Operator’s commitment: It is essential to verify the financial stability of the operator. An operator in financial difficulty may be unable to pay rent, jeopardizing the investment. Article L. 145-41 of the Commercial Code allows the owner to terminate the lease in case of non-payment, but this process can be lengthy and costly.
3. Risks and Disadvantages
Less flexibility: Unlike traditional rental investments, a property under a commercial lease offers little freedom to the owner during the lease term. The owner cannot reclaim the property for personal use or rent it under different terms, which can be a constraint. Furthermore, reclaiming the property for a "legitimate and serious reason" remains regulated by Article L. 145-17 of the Commercial Code and requires valid justification.

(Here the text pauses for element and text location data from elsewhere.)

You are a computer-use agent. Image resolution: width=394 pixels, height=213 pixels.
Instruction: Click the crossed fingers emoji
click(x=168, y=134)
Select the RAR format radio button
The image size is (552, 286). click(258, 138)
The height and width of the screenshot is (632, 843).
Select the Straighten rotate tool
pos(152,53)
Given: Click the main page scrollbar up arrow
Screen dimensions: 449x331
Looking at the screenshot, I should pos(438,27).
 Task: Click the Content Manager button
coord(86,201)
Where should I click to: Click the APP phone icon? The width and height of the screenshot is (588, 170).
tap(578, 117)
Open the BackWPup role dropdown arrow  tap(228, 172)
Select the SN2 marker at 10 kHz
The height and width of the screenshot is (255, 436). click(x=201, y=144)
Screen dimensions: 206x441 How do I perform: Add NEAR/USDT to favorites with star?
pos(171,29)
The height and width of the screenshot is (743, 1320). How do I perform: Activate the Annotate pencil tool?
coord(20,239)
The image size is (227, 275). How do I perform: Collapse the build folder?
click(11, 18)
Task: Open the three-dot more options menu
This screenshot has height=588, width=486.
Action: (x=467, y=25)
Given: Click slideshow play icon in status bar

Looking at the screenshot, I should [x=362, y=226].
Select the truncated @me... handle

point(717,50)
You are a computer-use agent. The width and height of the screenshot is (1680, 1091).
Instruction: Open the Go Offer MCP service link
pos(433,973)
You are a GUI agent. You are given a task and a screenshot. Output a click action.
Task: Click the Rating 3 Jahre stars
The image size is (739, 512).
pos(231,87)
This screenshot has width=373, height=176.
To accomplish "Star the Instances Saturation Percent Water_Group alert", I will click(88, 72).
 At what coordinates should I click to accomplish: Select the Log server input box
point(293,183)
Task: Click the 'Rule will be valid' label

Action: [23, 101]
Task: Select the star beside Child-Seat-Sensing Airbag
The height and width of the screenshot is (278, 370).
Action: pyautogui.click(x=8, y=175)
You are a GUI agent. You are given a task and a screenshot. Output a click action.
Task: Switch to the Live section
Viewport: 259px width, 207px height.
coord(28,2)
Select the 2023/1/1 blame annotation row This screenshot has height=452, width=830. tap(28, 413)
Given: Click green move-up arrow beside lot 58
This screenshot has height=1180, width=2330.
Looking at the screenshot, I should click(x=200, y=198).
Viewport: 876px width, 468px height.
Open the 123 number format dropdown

Resale value: Due to contractual commitments, a property under a commercial lease may be less attractive to other investors seeking flexibility. The remaining lease duration and contract clauses can affect the property’s resale value. Buyers must therefore consider that this constraint could reduce the property’s appeal to future purchasers.
Conflicts with the operator: The owner may face conflicts if the operator fails to comply with the lease terms. Disputes can arise over property usage, maintenance, or rent payments. In case of non-compliance, the owner can request lease termination under Article L. 145-41 of the Commercial Code, but proof of violations must be provided, which can be time-consuming and costly.
An Investment
to Consider
Acquiring a property under a commercial lease can be an excellent opportunity for investors seeking a stable source of income. Such properties are often resold at a significant profit once the lease ends. However, this investment requires careful attention and an in-depth analysis of lease clauses, tax obligations, as well as the rights and duties of both the owner and the operator.
Working with an experienced real estate agent helps minimize the risks associated with this type of investment and ensures the commitment aligns with the buyer’s financial goals.